Sho Chondra of Bloomberg News reported that household spending could be strong going forward due to the tax cuts:
Household purchases, which account for about 70 percent of the economy, also are likely to be supported in coming months by bigger after-tax paychecks and the robust labor market. Continued gains in consumer spending and business investment will help to sustain the expansion even as GDP growth is projected to cool somewhat in the first quarter.The Federal Reserve Bank of Atlanta’s GDPNow tracking estimate for the current quarter was at 1.8 percent as of March 23. The median forecast in a Bloomberg survey of economists showed a 2.5 percent pace. While the survey shows consumer spending slowing to a 2.1 percent rate, Fed officials remain upbeat about the prospects for households.

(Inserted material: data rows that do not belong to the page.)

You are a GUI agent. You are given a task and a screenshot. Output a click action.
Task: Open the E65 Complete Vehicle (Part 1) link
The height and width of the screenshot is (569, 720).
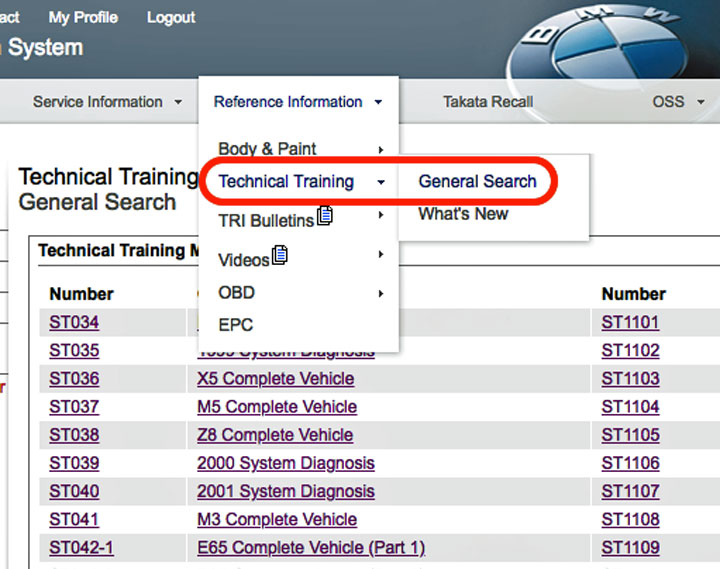pos(310,548)
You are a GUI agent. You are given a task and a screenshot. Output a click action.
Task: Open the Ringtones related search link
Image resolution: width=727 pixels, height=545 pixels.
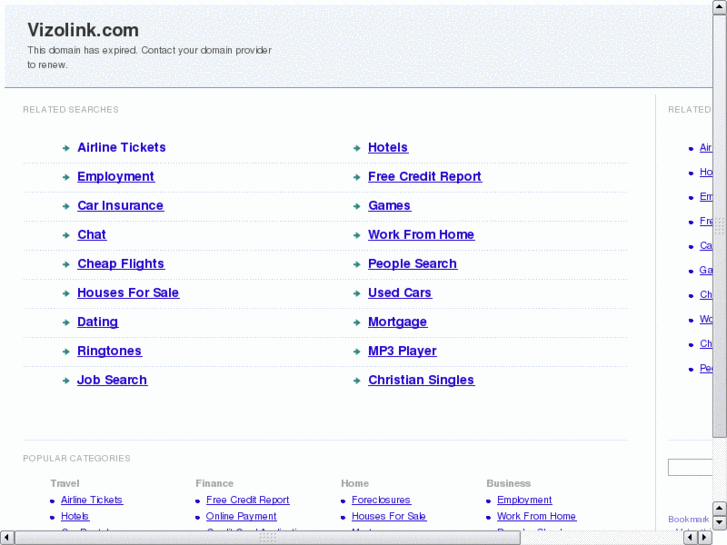coord(109,352)
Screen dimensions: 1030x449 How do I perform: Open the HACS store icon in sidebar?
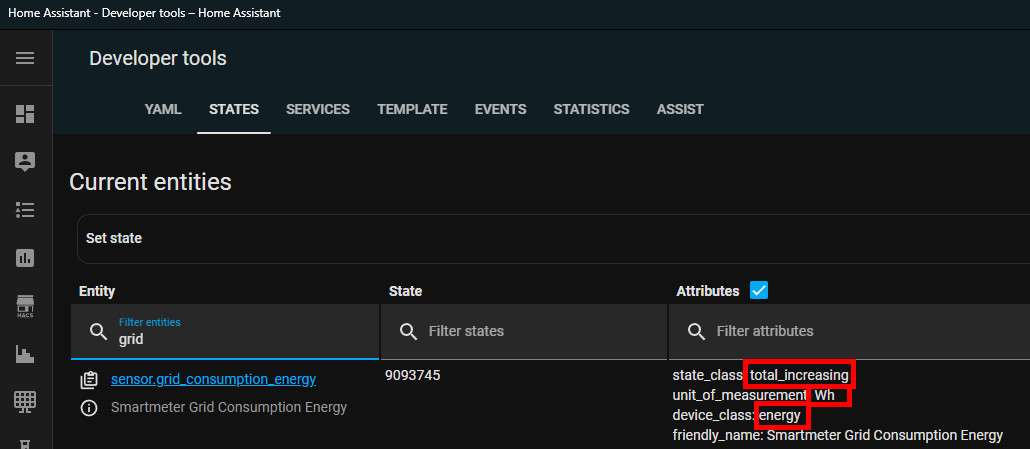[25, 305]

Policy makers this month boosted their median forecast for economic growth this year to 2.7 percent from 2.5 percent at their December meeting. The expansion, now in its ninth year, is poised to become the second-longest on record later in 2018.
Price data in the GDP report showed inflation is hovering near the Fed’s 2 percent goal. Excluding food and energy, the central banks’s preferred price index that is tied to personal spending rose at an unrevised 1.9 percent annualized rate.